Non-Local Effects of Multi-Trace Deformations in the AdS/CFT Correspondence

TL;DR

The paper addresses how multi-trace deformations in the AdS/CFT correspondence alter bulk locality and causality. It develops a framework for bulk fields on $AdS_{d+1}\times M$ and analyzes how double-trace and marginal deformations modify boundary conditions, affecting bulk-to-bulk propagators and commutators. The main finding is that while the undeformed theory maintains vanishing commutators for certain pairs connected only by spacelike bulk geodesics, the multi-trace deformations can render these commutators nonzero, revealing bulk non-locality consistent with causality.
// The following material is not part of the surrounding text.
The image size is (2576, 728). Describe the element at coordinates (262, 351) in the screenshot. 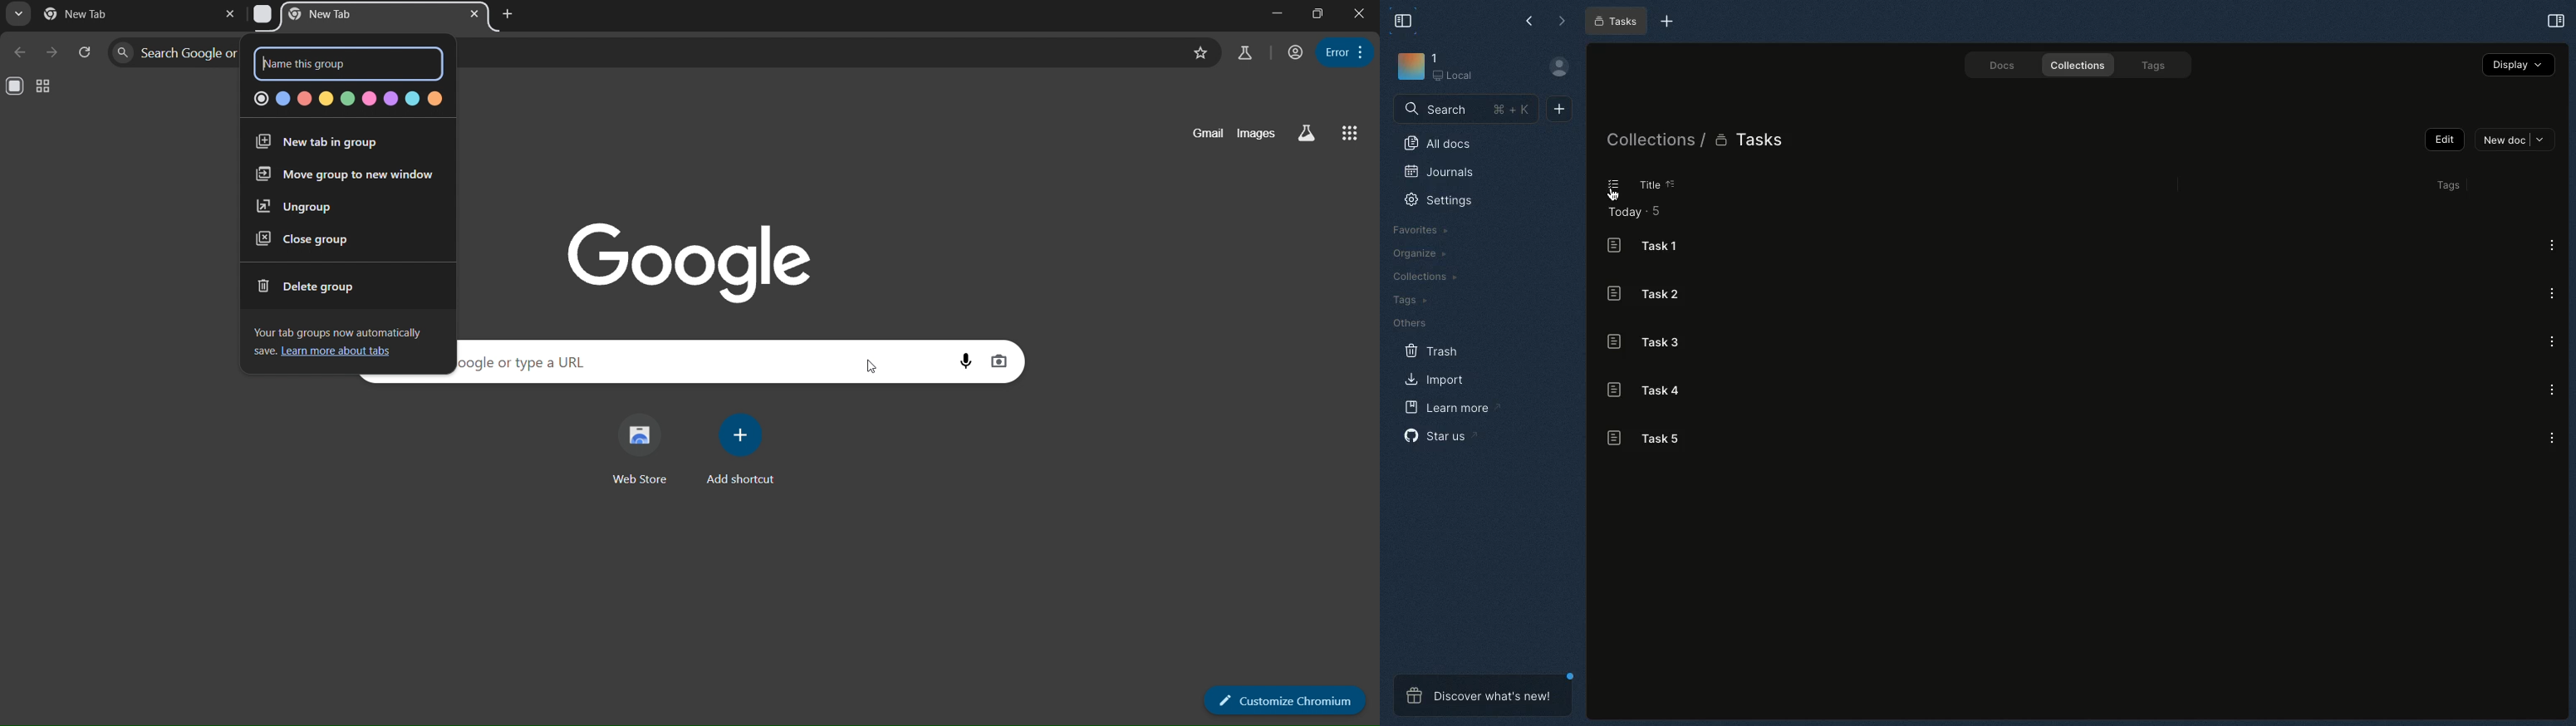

The work provides a concrete, calculable demonstration that multi-trace deformations create non-local bulk dynamics in a controlled setting, with implications for non-local string theories and the holographic understanding of locality.

Abstract

The AdS/CFT correspondence relates deformations of the CFT by "multi-trace operators" to "non-local string theories". The deformed theories seem to have non-local interactions in the compact directions of space-time; in the gravity approximation the deformed theories involve modified boundary conditions on the fields which are explicitly non-local in the compact directions. In this note we exhibit a particular non-local property of the resulting space-time theory. We show that in the usual backgrounds appearing in the AdS/CFT correspondence, the commutator of two bulk scalar fields at points with a large enough distance between them in the compact directions and a small enough time-like distance between them in AdS vanishes, but this is not always true in the deformed theories. We discuss how this is consistent with causality.

Figures (6)

• Figure 1: Diagrams of AdS space. The dependence on the $\Omega_{d-1}$ coordinates is suppressed. The regions (marked by G) in which points can be connected to the origin by a time-like geodesic are shown in (a). A time-like geodesic in AdS connecting the origin with a point which is also in the 'boundary affected' region (see below) is shown in (b).
• Figure 2: Diagrams of AdS space. The distinction between regions for which the commutator is potentially affected or unaffected by the boundary conditions is shown in (a). A causal curve in AdS connecting the origin with a point in the 'boundary affected' region is shown in (b). The proper time along this curve is larger than $\delta/\cos(\theta_0)$. By taking $\theta_0$ to $\pi/2$ it can be made arbitrarily long.
• Figure 3: The branch cuts of the function $\cosh^{-\Delta_1}(\tau'-\tau_E(\eta))\cosh^{-\Delta_2}(\tau')$ during the $\tau_E$ rotation. The dashed curve shows the trajectory followed by the point $\tau_E(\eta)$, and the branch cuts are drawn for a particular point on this trajectory.
• Figure 4: The $\tau'$ contour after $\tau_E$ rotation for $0<\tau<\pi$. The relevant branch cuts of the function $\cosh^{-\Delta_1}(\tau'+i\tau)\cosh^{-\Delta_2}(\tau')$ are shown on the figure. The dashed curves show the last part of the trajectory followed by the points $\tau_E(\eta)$ and $\tau_E(\eta)+i\pi/2$ during the rotation.
• Figure 5: The $\tau'$ contour after $\tau_E$ rotation for $\pi<\tau<2\pi$. The relevant branch cuts of the function $\cosh^{-\Delta_1}(\tau'+i\tau)\cosh^{-\Delta_2}(\tau')$ are shown on the figure. The dashed curve shows the last part of the trajectory followed by the point $\tau_E(\eta)+i\pi/2$ during the rotation.